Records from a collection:
++++

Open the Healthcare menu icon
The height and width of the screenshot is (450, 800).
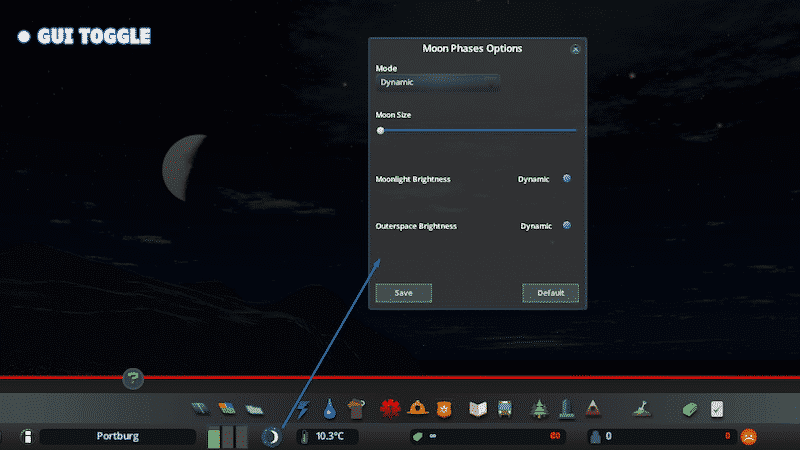pyautogui.click(x=389, y=408)
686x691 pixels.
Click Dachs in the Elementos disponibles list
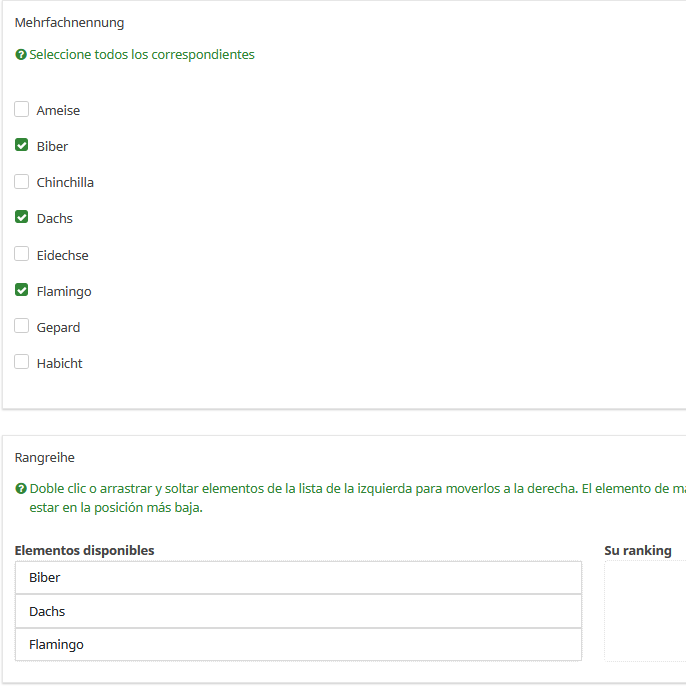pyautogui.click(x=298, y=611)
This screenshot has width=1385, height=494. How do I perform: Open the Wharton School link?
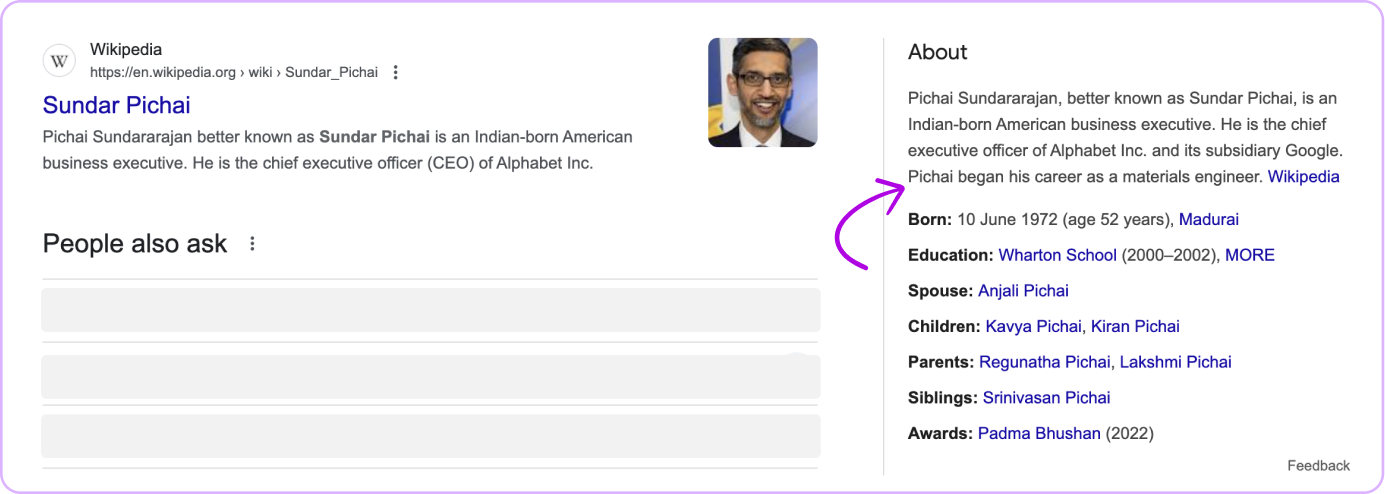tap(1057, 255)
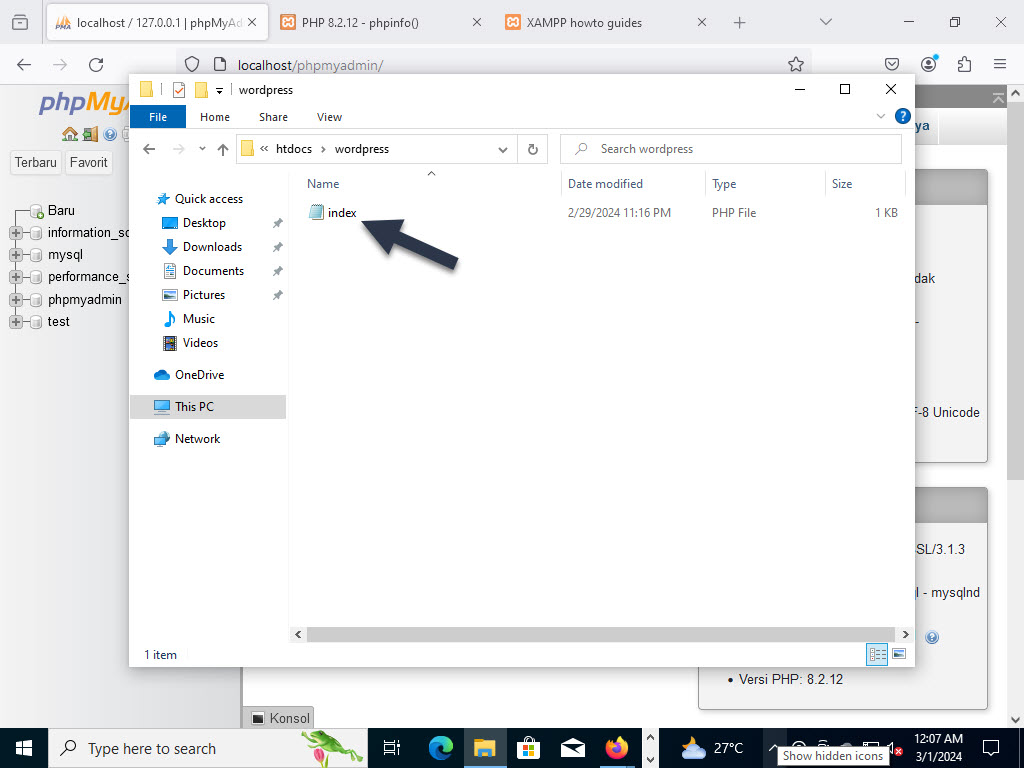Unpin Pictures from Quick access
Screen dimensions: 1024x768
coord(279,294)
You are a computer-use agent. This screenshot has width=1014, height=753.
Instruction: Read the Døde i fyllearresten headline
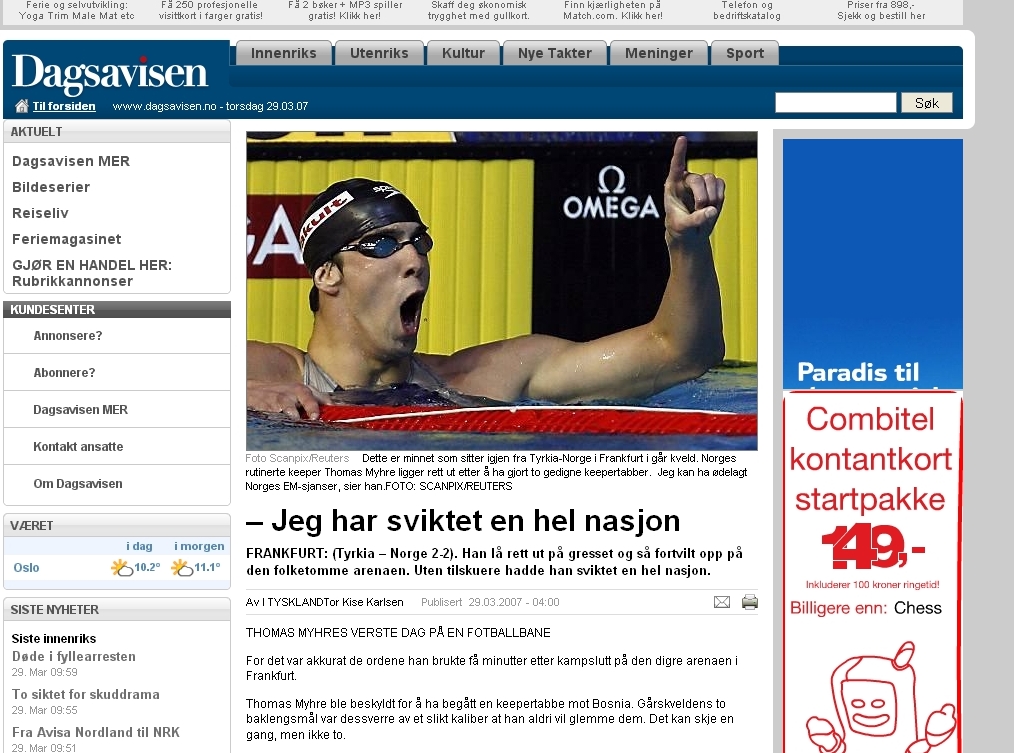point(74,657)
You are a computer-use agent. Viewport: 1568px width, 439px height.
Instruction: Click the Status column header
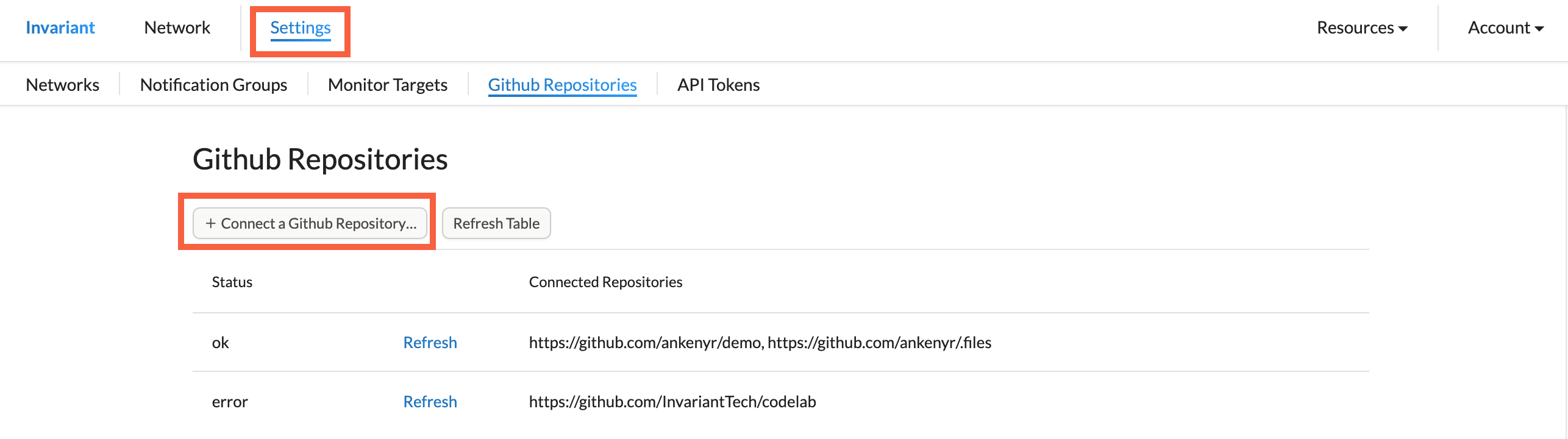(232, 282)
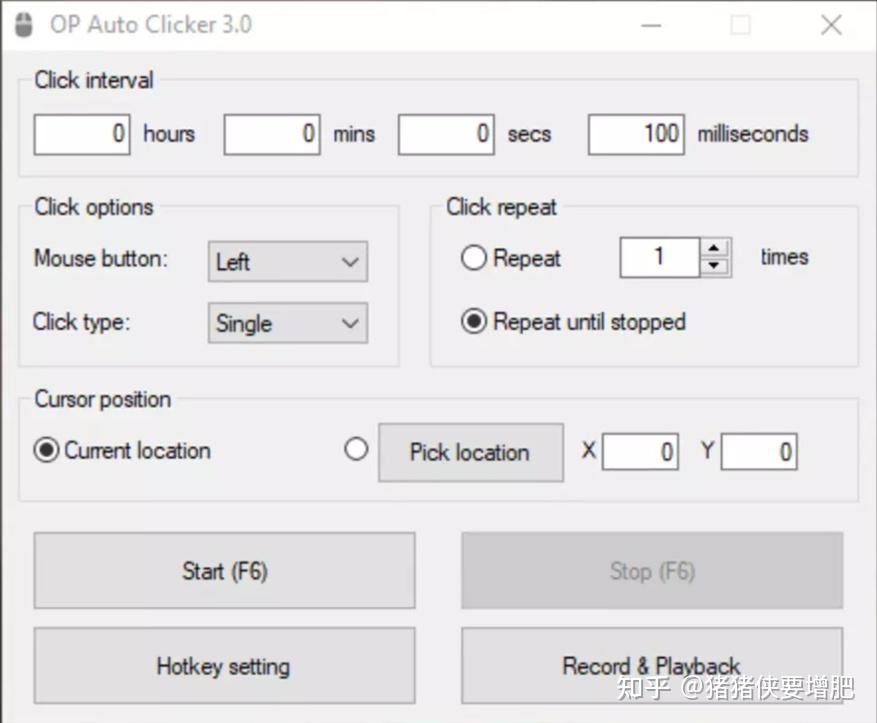Select the secs interval field
The height and width of the screenshot is (723, 877).
point(446,134)
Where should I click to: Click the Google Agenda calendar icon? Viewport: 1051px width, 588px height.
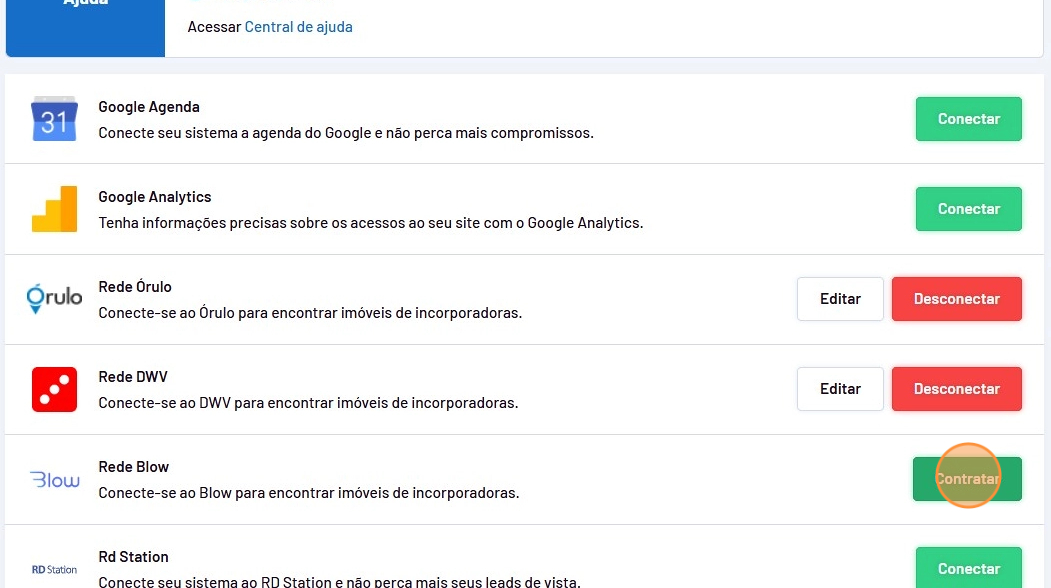pyautogui.click(x=54, y=119)
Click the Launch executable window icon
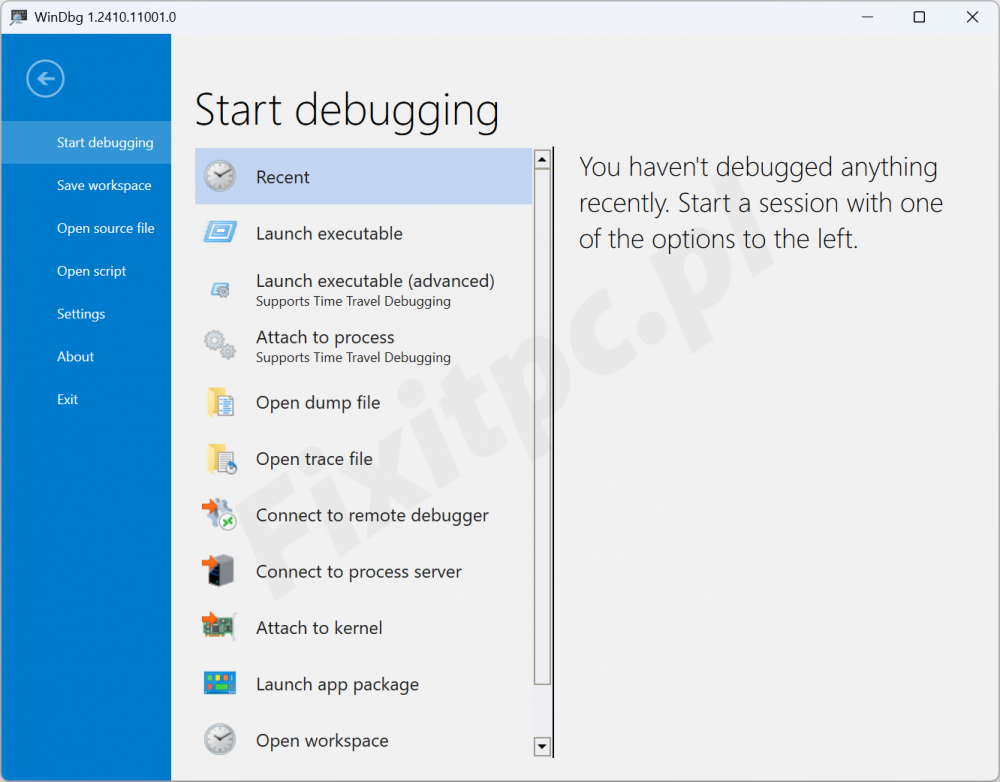Screen dimensions: 1000x782 pos(220,233)
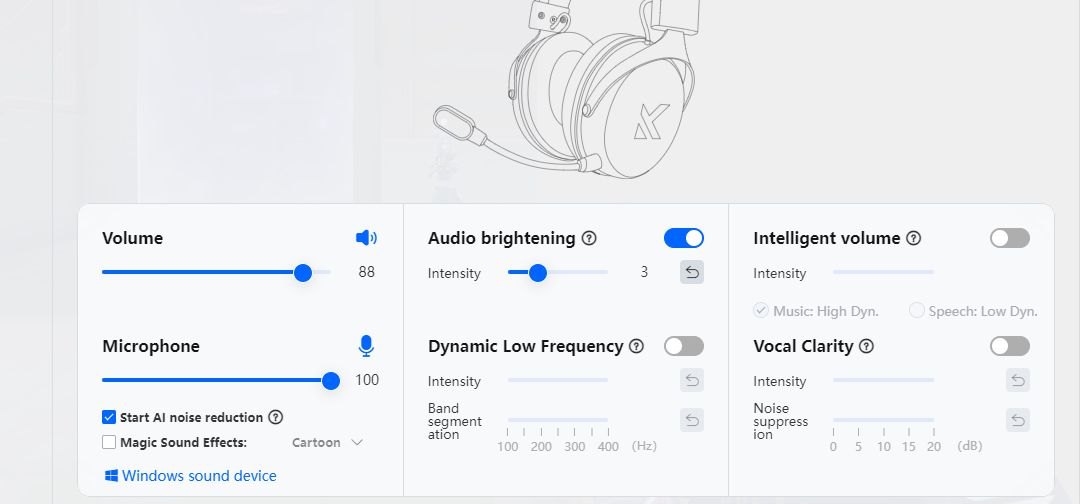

++++

- _Problem statement_: With pictures excluded, reproduce exactly the lines above from the one containing "Instruction: Read the" down to the one containing "You are a computer-use agent. Viewport: 1568px", those two included.

- _Problem solution_:
Instruction: Read the Døde i fyllearresten headline
point(74,657)
You are a computer-use agent. Viewport: 1568px width, 439px height.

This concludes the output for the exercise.